Blach does remember when they bought the horse for about $400,000. “We wanted to race him in the southwest part of the country, which had some large purses,” said Blach. It turned out those top-grade races and Mine That Bird’s top finishes qualified the horse for the Kentucky Derby.

“I knew several people who traveled to Ruidoso to wager on the horse there at the downs. What was amusing was that some of them got carried away and bet a little more on him than they should have. When they won, there wasn’t enough money at the parlor to pay out, so they had to come back Monday to collect,” Blach chuckled.

Mine That Bird’s feat was so rare and remarkable that Hollywood came a calling. After all, the horse won the Derby by more than six lengths, a feat that hadn’t been accomplished in more than 60 years, and only once before had another horse won as a 50-1 longshot.

The story was too good not to tell. Movie producer Jim Wilson — who with actor/producer Kevin Costner won the Academy Award for best film for “Dances with Wolves in 1991 — made a film about it, “50-1.” Blach was portrayed by William Devane, who starred in the long-running primetime soap opera Knots Landing.

“Before we started shooting the movie, we got together with the actors who were going to portray us. I met with William a few times and he got to know who I was,” said Blach.

In the 10 years since this remarkable life experience, not much has changed in the lives surrounding Mine That Bird.

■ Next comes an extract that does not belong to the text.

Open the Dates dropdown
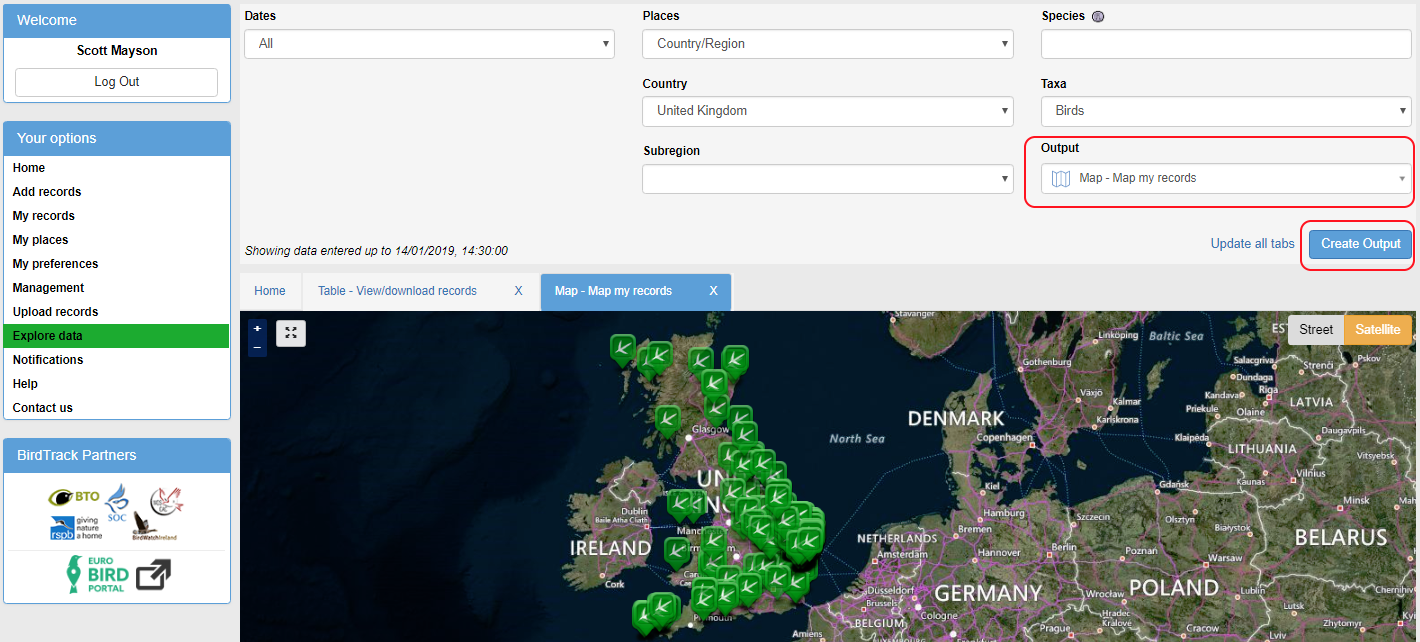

Allen continues to work on his horse farm.

“I am retired now,” said Blach. “But I am itching to get back in the game. We kind of fell back to what we were doing before. It maybe changed our spirits. We got to know a lot of people we weren’t acquainted with before. It never went to our heads.”

Mine That Bird also has settled into a chilled life. But when the horse is roaming in the pasture and observes other racehorses training, he’ll get excited, his ears will perk. “These championship horses, they know what’s going on, they know when it’s game time,” Blach added. “To calm him down, we teamed him with a little Shetland named Winston.

“It’s sort of a companion that keeps him quiet and calm.”

Mind That Bird also is very aware of his celebrity. “When people drop in to visit, he knows he’s in for a treat. He loves the mints that are fed to him,” said Blach.

Mine That Bird will be at the east end of the Ruidoso grandstand on Saturday from 1 to 2:30 p.m., then he will be paraded on the racetrack between the fifth and sixth races. There will be a showing of the film “50-1” at 7 p.m., in the Turf Club.

As for Blach and Allen, they will be there today. Jockey Calvin Borel could not make it because of a previous commitment.

“I guarantee you he would be here if he could,” said Blach.

As the evening wore down at Ruidoso Downs, Blach felt like God had smiled on the “Cowboys” referring to trainer, co-owner, Mark Allen and trainer, Chip Wooley.

“Mine That Bird really put New Mexico on the map,” Blach said. “To be honored with an induction here in Ruidoso is just fantastic, there aren’t too many thoroughbreds here, to be enshrined among some of the greatest 2-year-olds is an honor.”

New Mexico is proud of Mine That Bird, and the thrills he gave all the New Mexicans 10 years ago, and the fans showed up tonight to welcome into the Ruidoso Hall of Fame.